Keeping track of those tickets as package revenue is pretty simple to do with standard reports based on GLs and price type categories. Grouping them into distinct packages is more tricky and would require some custom work. Identifying the constituents who buy those packages as subscribers shouldn’t be very hard using price type, though I suppose that depends on if you want to count them on a report or find them for a list or extraction. If it’s the later, you just need list and extraction criteria that looks at price type, which if you don’t have already should be pretty simple to add. If you wont to identify them for reports, that goes back to the custom reporting need.
Kevin Sheehan
Documentation & Learning Resources Specialist
Tessitura Network
1 888 643 5778 ext 329 Office
ksheehan@tessituranetwork.com
If the pricetype you use for these subscriptions has the pricetype category "subscription" then for the purposes of if not most, then at least a lot of reports the tickets would show as subscription, regardless of whether they were ever in a package. I'm not sure what you mean by people not showing up as subscribers? If you have a subscriber constituency that gets applied by a scheduled job you may want to revisit that script and make sure it's referencing people with tickets that have that price type category, rather than packages. Or if the subscriptions are not showing up in your local subscription history table, again revisit the script that populates that and make sure it's grabbing people with tickets with the subscription category instead of referencing the existence of a package.

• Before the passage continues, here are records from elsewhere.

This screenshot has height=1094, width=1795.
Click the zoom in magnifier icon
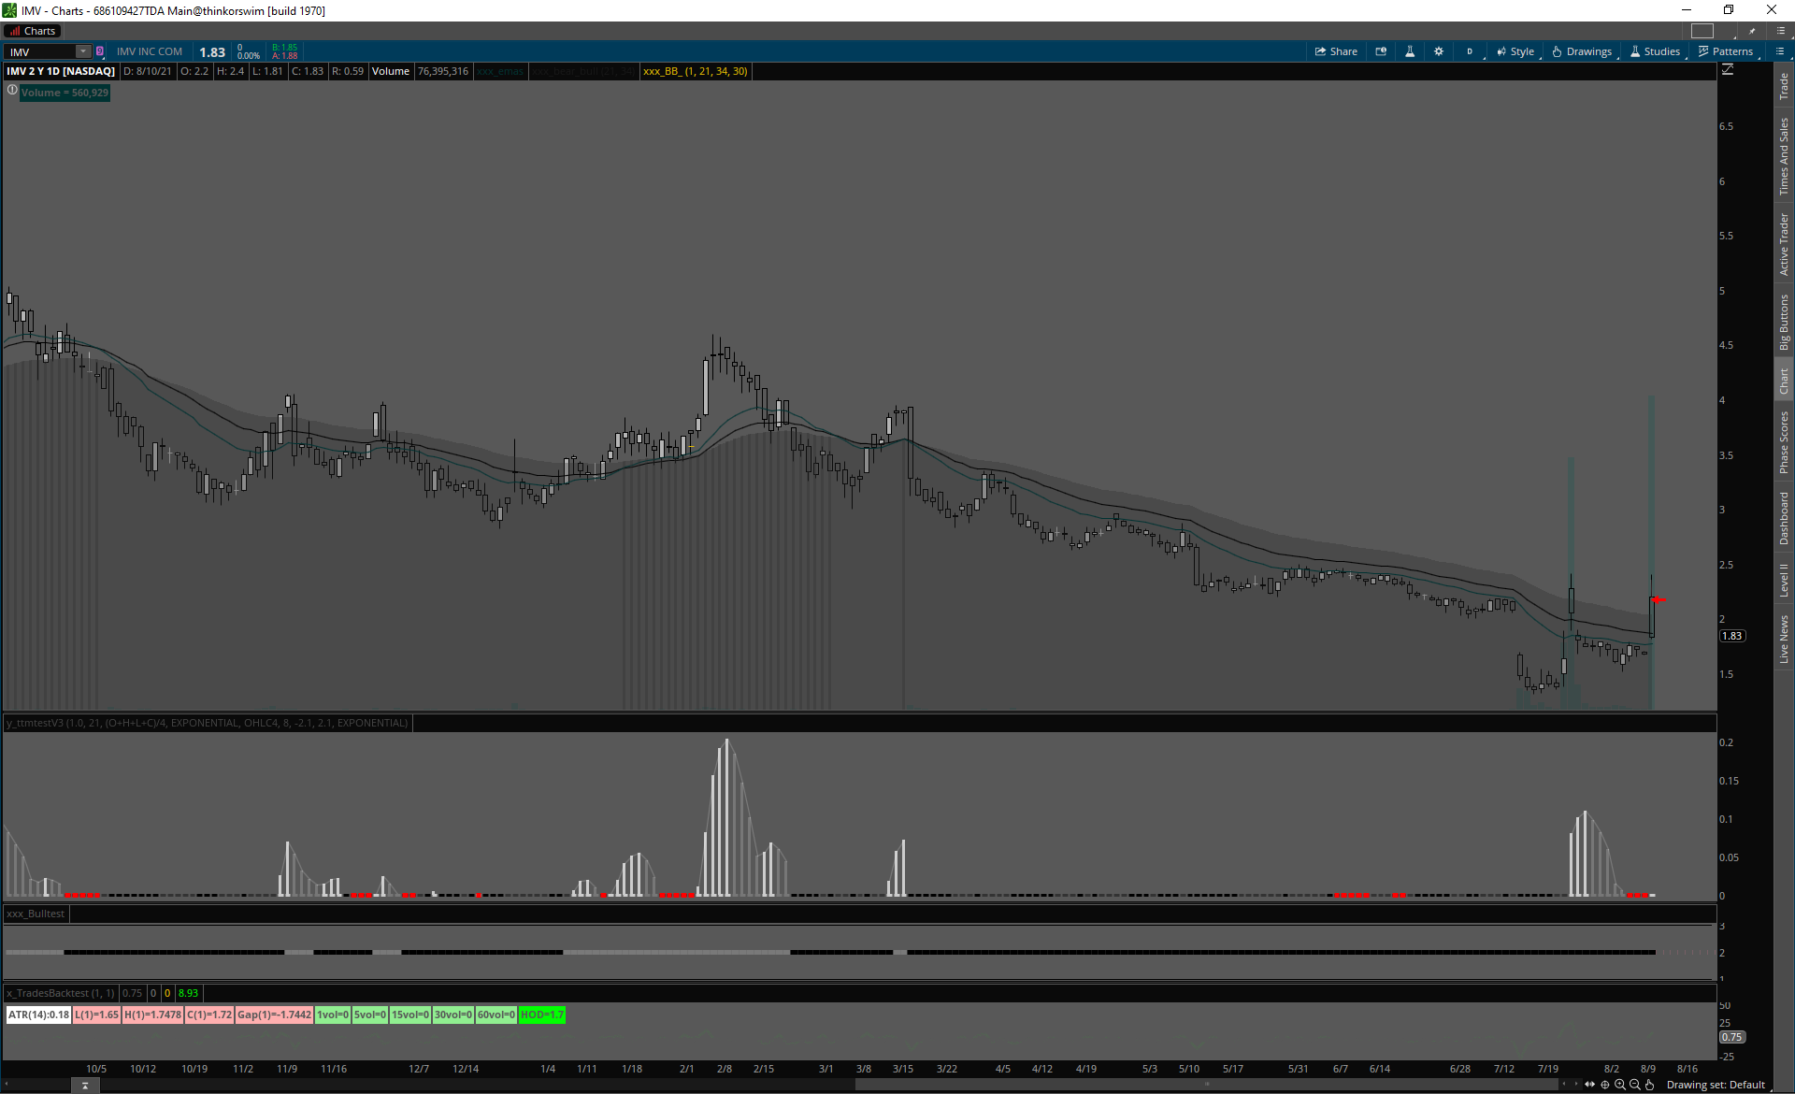click(1620, 1085)
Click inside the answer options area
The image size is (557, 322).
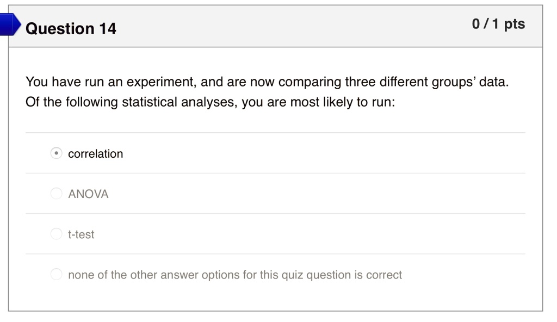[x=272, y=212]

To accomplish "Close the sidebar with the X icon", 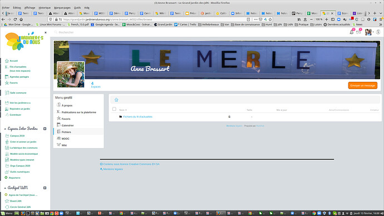I will 46,33.
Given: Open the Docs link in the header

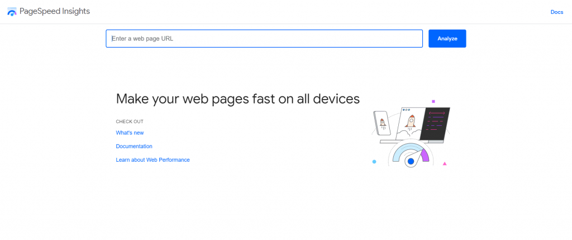Looking at the screenshot, I should (x=556, y=12).
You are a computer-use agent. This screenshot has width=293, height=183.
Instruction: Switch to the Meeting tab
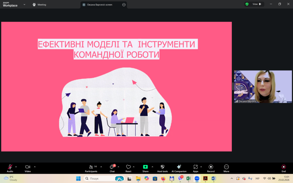tap(39, 5)
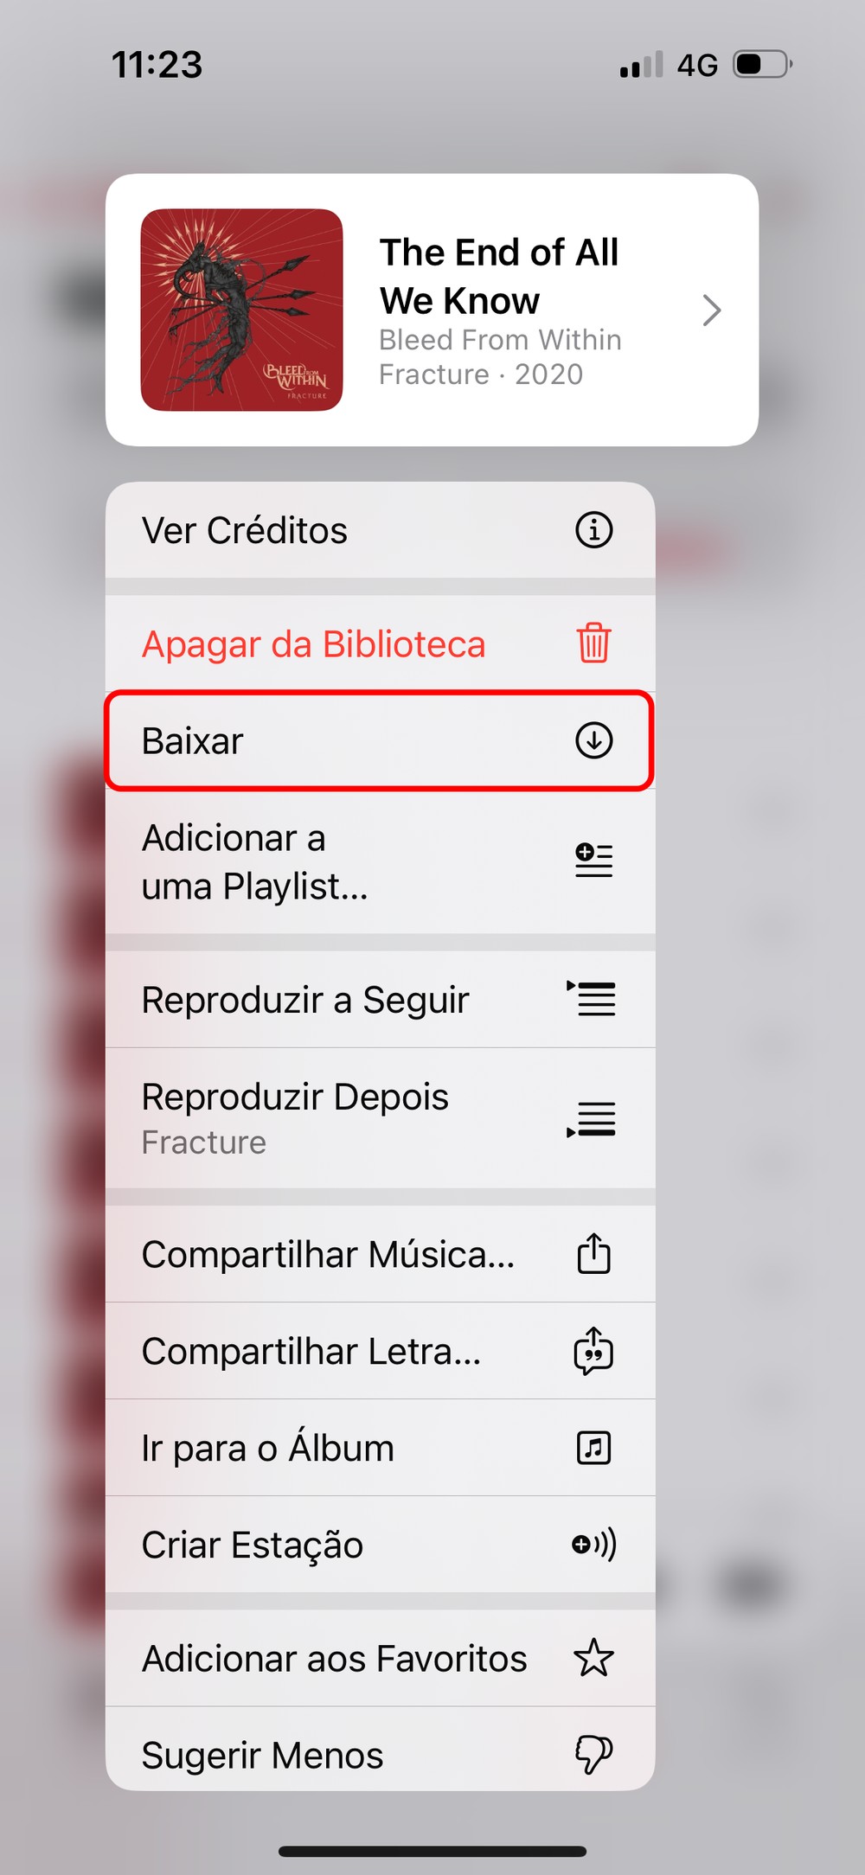Tap the album music note icon
Screen dimensions: 865x1875
(x=593, y=1447)

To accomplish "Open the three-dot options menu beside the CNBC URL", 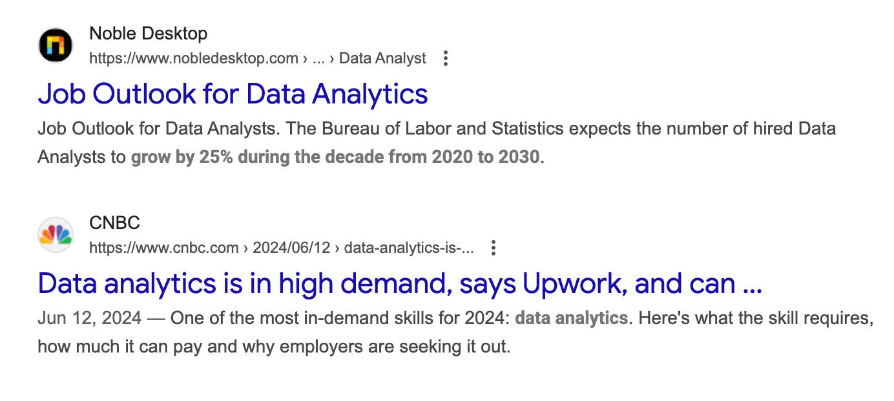I will 493,248.
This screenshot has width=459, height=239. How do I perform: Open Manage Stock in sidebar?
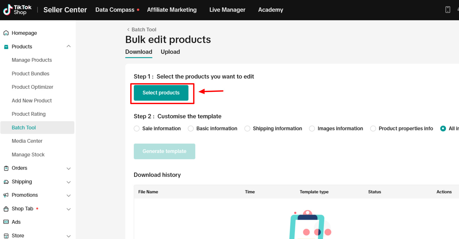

For our "compose your own" packages (minimum of 6 but can choose across all our performances during the year, venues, price reserves etc) We set up a flexi package and buy the number of concerts within the package, we also add a "dummy" performance that we use to do our rollovers each year so that we can generate renewal forms for our "compose your own" subscribers.
We use specific pricetypes, CYO Adult, CYO conc etc... and they are in the category of "subscription" so the package information pulls out on our reports., our Finance Department are happy with this.
Maybe what would help is having just the "dummy" package element in your order and adding the extra performances as line items.
Then you could have the SQL job that runs overnight to update constituencies looks for this dummy package as well.